O que mais o poder público tem é dinheiro, mas como há abuso de gastos com mordomias, inchaço funcional em muitos setores e a sempre presente corrupção, irá faltar para a farra pública se for destinada uma cota maior para a causa do magistério. Representando o pensamento dos governadores, os secretários de Educação de todos os Estados já se reuniram em Porto Alegre (e para essas despesas sempre existe verba) e acenam com a intervenção junto a parlamentares, ao próprio Poder Executivo (mesmo sendo a lei sancionada pelo presidente da República) e à Justiça. Eles alegam que está havendo ingerência da União nas prerrogativas estaduais.
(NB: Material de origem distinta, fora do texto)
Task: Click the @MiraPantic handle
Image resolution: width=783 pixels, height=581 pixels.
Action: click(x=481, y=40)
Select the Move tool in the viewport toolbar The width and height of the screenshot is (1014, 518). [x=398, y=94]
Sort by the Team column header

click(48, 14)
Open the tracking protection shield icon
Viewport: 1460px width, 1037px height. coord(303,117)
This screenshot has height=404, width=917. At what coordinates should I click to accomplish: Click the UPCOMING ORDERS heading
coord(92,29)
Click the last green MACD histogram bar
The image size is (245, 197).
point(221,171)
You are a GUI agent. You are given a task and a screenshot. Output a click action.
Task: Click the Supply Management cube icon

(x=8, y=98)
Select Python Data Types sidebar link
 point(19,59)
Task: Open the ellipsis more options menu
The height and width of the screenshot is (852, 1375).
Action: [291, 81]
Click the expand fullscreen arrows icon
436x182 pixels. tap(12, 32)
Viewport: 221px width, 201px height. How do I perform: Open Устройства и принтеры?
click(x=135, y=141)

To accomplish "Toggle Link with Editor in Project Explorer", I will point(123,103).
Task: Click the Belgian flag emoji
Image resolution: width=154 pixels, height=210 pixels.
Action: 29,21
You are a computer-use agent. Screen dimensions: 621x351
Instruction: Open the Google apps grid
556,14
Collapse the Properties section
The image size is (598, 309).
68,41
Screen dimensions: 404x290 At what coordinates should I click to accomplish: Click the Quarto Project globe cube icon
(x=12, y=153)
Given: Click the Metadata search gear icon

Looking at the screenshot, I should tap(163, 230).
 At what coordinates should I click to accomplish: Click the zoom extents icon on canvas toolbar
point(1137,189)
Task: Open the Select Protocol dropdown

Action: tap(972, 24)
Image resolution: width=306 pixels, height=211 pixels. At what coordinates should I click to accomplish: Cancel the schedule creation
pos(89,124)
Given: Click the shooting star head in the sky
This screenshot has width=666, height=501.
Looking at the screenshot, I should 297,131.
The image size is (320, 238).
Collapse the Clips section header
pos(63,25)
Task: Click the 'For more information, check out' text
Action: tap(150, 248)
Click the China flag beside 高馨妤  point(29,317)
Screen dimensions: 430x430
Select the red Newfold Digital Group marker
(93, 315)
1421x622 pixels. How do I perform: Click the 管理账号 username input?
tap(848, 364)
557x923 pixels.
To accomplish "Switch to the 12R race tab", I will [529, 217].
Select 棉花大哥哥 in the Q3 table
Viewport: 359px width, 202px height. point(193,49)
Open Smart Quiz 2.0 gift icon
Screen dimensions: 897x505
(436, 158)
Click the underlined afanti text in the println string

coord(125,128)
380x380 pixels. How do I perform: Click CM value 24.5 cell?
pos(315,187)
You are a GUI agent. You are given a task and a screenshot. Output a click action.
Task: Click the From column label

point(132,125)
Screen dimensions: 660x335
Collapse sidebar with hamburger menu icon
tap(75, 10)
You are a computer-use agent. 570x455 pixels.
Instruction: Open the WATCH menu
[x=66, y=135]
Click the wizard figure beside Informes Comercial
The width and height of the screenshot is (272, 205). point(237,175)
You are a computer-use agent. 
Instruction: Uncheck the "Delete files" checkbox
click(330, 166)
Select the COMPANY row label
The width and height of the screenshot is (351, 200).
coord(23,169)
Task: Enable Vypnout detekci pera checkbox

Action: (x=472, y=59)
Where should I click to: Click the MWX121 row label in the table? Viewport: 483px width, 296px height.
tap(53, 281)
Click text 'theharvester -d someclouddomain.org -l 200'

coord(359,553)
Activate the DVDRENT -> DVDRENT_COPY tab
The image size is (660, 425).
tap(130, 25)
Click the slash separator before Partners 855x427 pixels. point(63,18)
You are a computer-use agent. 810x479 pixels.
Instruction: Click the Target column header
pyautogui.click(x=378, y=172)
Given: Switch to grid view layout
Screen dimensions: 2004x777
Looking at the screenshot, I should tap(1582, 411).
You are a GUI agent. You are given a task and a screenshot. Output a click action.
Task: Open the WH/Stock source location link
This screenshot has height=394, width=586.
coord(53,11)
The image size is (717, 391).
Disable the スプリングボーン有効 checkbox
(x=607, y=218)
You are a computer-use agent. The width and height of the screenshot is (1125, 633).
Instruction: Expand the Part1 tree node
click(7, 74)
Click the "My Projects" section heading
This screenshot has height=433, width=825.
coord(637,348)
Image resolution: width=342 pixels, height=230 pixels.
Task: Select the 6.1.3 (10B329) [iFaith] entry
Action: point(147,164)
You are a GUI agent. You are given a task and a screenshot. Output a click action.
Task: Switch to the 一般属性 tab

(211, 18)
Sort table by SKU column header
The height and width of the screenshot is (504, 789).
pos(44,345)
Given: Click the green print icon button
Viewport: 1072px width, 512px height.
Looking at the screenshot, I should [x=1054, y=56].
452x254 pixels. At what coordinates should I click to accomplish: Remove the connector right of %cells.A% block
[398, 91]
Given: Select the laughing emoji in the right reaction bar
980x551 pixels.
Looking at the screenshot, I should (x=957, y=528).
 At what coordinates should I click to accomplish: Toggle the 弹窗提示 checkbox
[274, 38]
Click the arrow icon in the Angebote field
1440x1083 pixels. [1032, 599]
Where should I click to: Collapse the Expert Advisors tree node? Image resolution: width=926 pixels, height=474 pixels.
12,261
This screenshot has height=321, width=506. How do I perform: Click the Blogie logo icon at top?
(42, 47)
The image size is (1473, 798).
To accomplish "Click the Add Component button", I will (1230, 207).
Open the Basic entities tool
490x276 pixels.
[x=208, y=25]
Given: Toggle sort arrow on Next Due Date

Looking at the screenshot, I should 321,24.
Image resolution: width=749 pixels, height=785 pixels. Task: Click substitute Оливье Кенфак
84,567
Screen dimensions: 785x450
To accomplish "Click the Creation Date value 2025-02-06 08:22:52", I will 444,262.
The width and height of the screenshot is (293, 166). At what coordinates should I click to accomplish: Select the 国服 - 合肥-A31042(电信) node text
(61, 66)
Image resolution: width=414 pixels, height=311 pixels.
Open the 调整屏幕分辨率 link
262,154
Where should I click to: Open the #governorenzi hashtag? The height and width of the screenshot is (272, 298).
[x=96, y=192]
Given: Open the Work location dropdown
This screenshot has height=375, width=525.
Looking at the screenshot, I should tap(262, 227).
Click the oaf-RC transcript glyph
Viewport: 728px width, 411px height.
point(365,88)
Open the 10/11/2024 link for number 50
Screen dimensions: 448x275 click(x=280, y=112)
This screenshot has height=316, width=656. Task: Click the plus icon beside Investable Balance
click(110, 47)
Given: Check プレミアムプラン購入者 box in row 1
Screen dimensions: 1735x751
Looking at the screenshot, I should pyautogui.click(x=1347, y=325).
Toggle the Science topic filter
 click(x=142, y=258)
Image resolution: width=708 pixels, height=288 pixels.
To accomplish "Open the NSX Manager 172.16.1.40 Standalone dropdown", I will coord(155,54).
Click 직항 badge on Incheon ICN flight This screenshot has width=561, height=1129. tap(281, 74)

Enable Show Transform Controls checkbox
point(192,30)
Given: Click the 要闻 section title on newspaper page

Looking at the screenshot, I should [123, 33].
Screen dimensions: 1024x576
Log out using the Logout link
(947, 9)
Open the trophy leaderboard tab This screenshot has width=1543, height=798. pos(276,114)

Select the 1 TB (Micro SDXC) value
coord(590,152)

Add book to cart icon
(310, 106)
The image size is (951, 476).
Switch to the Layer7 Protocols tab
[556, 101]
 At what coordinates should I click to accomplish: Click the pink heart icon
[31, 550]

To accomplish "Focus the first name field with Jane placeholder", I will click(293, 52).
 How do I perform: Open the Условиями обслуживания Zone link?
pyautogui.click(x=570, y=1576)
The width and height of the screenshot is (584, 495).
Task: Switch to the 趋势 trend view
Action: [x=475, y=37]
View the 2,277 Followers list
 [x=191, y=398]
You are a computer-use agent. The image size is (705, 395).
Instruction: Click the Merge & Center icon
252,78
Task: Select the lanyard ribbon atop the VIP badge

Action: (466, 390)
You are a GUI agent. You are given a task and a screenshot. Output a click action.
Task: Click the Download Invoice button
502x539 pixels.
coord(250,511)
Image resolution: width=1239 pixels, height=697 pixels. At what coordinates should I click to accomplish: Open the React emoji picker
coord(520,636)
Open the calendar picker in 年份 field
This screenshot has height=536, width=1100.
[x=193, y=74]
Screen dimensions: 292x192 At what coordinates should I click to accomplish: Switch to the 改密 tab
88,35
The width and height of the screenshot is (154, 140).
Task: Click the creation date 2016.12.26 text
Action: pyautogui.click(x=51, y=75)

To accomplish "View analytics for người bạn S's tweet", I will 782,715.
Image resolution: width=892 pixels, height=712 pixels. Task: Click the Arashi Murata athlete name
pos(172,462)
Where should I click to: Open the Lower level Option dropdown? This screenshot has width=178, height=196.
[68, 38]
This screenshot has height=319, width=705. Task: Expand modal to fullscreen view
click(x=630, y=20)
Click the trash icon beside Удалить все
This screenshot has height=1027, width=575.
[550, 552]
Nem uma palavra sobre diminuir o festival de gastos com as secretarias de Estado, muitas delas desnecessárias e outras abrigando exércitos de funcionários, grande parte dispensável; com as assembléias legislativas, que consomem rios de dinheiro com os salários parlamentares, as astronômicas verbas de representação, as assessorias em grande parte inúteis, as despesas exageradas com veículos e outros onerosos gastos; com as monumentais despesas não declaradas, afora os desvios da ladroeira no geral. Isto corrigido, sobraria muito dinheiro. Conceder benefícios aos professores significa diminuir o aparato dessa festa, por isso a gritaria. Em véspera de eleição, os parlamentares não irão dar ouvidos aos reclamantes, ainda mais contra professores, mas que a Justiça fique atenta!
Não se conhece na história brasileira uma vigorosa cruzada dos governos para economia nos gastos abusivos e para diminuir o tamanho da pança pública alimentada pelo dinheiro do povo, mas basta uma conquista salarial de professores e de serviçais da saúde, da segurança e de outras funções mais úteis ao povo para que os governantes esperneiem. Eles não o fazem por zelo ao dinheiro público (e nem zelo se caracteriza aí, quando as verbas são bem aplicadas em tais atividades) mas para preservar a cota do banquete de que eles se servem à tripa forra. Essa reação dos governadores contra o melhor ganho dos professores é uma rebeldia de farristas.